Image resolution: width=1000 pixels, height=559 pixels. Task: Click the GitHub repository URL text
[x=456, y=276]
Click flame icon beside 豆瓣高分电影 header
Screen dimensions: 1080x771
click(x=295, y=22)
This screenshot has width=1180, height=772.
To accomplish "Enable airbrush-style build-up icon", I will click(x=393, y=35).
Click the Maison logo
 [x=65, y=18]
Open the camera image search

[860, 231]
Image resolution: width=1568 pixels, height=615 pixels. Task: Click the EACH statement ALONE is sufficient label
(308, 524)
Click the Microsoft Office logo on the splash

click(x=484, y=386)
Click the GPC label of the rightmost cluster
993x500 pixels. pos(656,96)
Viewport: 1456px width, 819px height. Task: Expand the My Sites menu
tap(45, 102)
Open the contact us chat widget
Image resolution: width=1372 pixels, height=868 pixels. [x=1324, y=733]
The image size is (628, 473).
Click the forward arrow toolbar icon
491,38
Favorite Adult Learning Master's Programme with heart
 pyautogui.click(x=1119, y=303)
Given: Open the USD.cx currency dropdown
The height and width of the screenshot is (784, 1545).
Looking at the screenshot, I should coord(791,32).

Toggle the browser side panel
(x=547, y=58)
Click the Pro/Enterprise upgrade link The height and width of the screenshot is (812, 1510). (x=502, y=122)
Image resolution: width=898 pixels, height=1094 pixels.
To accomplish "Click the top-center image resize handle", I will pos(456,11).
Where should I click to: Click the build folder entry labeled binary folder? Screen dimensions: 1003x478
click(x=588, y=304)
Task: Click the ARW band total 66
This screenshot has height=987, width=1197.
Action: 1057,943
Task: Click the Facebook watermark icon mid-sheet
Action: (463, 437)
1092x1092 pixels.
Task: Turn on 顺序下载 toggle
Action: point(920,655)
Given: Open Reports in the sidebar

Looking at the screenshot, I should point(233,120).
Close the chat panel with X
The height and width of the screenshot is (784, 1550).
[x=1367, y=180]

§ WHAT TO WORK ON: Reproduce verbatim the stretch of the data from the line containing "Toggle the browser side panel" through the end of the data, with both ends included.

§ FULL RESPONSE:
Toggle the browser side panel
(x=547, y=58)
Click the Pro/Enterprise upgrade link The height and width of the screenshot is (812, 1510). (x=502, y=122)
Image resolution: width=898 pixels, height=1094 pixels.
To accomplish "Click the top-center image resize handle", I will pos(456,11).
Where should I click to: Click the build folder entry labeled binary folder? Screen dimensions: 1003x478
click(x=588, y=304)
Task: Click the ARW band total 66
This screenshot has height=987, width=1197.
Action: 1057,943
Task: Click the Facebook watermark icon mid-sheet
Action: (463, 437)
1092x1092 pixels.
Task: Turn on 顺序下载 toggle
Action: point(920,655)
Given: Open Reports in the sidebar

Looking at the screenshot, I should point(233,120).
Close the chat panel with X
The height and width of the screenshot is (784, 1550).
[x=1367, y=180]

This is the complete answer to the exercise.